Speakers also encouraged the public to call Congressmen Ryan and Sensenbrenner and Senator Johnson to urge them to reject Republican anti-immigrant legislation before Congress today. Following the speakers’ program, the hundreds gathered performed a Jericho Walk, an interfaith solidarity walk that draws inspiration from the biblical Battle of Jericho, when Joshua’s army marched around the city of Jericho “and the walls came tumbling down.” The protesters circled the city block where ICE’s office is located three times.
Thursday’s action was endorsed by the ACLU of Wisconsin, Citizen Action of Wisconsin, African-American Roundtable, Milwaukee Jewish Voices for Peace, Hmong American Women’s Association, WISDOM, Indivisible Tosa, Manitowoc Human Rights Coalition, Crescent Learning Center, Islamic Society of Milwaukee, Wisconsin Voices, School Sisters of St.
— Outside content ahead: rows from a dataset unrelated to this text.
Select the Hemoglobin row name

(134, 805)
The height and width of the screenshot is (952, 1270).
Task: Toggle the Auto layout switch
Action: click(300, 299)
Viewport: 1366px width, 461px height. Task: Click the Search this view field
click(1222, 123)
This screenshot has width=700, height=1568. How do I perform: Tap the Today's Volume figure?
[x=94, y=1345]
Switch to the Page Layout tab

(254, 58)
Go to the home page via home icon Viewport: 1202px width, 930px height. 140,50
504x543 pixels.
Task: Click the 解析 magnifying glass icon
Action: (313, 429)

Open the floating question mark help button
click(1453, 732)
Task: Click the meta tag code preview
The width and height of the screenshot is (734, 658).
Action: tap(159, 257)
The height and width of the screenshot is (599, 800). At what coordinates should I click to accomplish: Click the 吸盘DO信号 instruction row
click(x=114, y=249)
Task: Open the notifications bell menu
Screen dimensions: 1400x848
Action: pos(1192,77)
Francis, Democratic Socialists of America Milwaukee Chapter, International Socialist Organization of Milwaukee, Milwaukee Industrial Workers of the World, Milwaukee Area Service & Hospitality Workers Organization, Milwaukee Muslim Women’s Coalition, Rid Racism Milwaukee, Wisconsin Conference Board of Church & Society of the United Methodist Church, dozens of different religious congregations, and more.